Stay home in the lockdown. But do you really have home in your world?
What is true happiness?
What is true success?
And who am I at all?
I have realised that answering these question is the fundamental of my life.
In history, many people have been seeking the answers to these questions. People have been examining different various approaches for this.
Sachi Takekoshi (Happy-chan) is one of the seekers. She repeatedly recalls us.
“Let’s come back home in your mind”.
This exactly syncronises the present global slogan “stay home” under the threat of COVID-19.
The “home” in your mind is not meterial home but peace in your mind where you feel hapiness.
All of us have a home in our mind but we forget where it is. We need to recall where it is and stay there.
But I often grow chaotic egos in my head. I call them “ego-bugs”.

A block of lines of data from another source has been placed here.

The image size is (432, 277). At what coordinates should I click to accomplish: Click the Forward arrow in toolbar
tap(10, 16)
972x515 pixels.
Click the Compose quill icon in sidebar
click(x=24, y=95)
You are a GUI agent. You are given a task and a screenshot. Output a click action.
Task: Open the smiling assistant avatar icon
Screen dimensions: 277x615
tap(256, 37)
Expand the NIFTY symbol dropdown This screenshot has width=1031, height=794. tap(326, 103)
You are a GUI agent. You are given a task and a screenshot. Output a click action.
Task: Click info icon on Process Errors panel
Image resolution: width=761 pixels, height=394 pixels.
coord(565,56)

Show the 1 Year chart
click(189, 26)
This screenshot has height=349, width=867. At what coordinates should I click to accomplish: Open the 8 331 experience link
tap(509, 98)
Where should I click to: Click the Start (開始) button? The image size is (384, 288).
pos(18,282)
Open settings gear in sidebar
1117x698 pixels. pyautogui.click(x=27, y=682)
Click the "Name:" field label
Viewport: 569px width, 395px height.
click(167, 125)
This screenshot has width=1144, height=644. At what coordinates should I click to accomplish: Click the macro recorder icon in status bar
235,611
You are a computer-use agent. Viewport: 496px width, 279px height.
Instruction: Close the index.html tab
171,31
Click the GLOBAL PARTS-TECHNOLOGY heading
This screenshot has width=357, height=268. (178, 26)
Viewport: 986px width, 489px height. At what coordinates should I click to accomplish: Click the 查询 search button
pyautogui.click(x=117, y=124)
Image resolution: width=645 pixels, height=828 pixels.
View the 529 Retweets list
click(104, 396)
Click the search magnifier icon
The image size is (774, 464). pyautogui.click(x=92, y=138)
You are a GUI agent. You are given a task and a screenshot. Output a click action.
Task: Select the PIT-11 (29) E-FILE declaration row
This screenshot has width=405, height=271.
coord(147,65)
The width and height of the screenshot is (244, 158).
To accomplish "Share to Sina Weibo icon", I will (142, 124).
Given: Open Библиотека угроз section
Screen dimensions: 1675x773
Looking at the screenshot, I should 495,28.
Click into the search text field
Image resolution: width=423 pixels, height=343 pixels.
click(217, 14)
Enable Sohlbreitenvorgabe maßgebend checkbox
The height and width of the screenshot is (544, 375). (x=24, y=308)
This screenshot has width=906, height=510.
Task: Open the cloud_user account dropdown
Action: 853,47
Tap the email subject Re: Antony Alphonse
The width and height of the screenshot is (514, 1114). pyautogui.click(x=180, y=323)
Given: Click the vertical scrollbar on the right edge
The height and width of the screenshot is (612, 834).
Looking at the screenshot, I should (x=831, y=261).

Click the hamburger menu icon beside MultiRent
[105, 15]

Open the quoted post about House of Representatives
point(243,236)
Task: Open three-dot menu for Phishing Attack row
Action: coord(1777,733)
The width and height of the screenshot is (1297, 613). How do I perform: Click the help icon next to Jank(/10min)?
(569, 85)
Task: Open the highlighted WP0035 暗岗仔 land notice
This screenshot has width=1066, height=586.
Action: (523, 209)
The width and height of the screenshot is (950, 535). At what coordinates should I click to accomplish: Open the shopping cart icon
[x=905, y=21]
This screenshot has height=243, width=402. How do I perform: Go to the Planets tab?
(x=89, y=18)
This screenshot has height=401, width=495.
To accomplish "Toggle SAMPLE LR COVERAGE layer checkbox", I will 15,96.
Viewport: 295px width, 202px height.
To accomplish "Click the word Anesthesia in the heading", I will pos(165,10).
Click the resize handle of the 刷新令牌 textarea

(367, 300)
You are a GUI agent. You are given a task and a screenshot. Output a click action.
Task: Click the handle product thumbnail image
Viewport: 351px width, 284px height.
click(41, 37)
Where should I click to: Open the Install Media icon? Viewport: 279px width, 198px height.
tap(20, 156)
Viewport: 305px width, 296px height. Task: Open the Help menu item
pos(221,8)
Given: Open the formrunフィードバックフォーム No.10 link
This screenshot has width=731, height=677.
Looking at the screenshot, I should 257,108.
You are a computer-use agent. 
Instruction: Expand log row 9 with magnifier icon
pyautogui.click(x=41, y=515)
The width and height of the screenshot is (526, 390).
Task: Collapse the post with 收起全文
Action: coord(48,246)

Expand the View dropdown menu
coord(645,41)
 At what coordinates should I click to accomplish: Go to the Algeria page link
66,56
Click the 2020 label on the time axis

Egos essentially indentify what you are, how you are different from others. So egos are not your enemies. However, when egos get grows too much and out of contrall, ego-bugs get harmful for you. Ego-bugs sway your attention to past and future and fill you with anxiety, fear, regret and pressure. They pull you out of your home sweet home that exists in this moment.
If you do not know there are ego-bugs in your head, you cannot think the right way. This state is opposite of “mindfullness”.
Here is my inner conversation when I am not mindfull and grwoing ego-bugs.
“What can I do?”
“What should I do?”
“Oh no! No good!”
“What if that happens???”
“I have to do it right now, otherwise things get worse”
“Fix it right now!”
Why do I think like this? It is just because I am too anxious. At the same time, I want reassurance. We are craving for reassurance especially under the threat of COVID-19.
Where is reassurance? It is at home.
When you acheve what you wished and obtain what you wnated, you may feel happy, satisfied or relieaved. But next day ego-bugs make you feel anxious and afraid again. I have been repeating this over decades.
Once I get back home in my mind I can get reassurance. My home exists in this moment. But ego-bugs keep trying to pull my attention away from this moment. At any moment, my mind could not stay home. I was lost. I have no home. I had no reassurance. I was always suffering from anxiety, regret and pressure. While ego-bugs get overgrown I cannot pay attention to my wishes and needs because wavelength of wish is too much different from anxiety.
What I need to do first is to stop overgrowing of ego-bugs.
I stop. Full stop.
And mind my breath.
Simply this eases ego-bugs. It may take time to ease. Where ego-bugs get calmed I can access home and connect to the moment.
My feeling of reassurance will be growing more and followingly I can feel more joy. One day I realise that my attention is towards wishes and need in future even though the external world around me has not changed.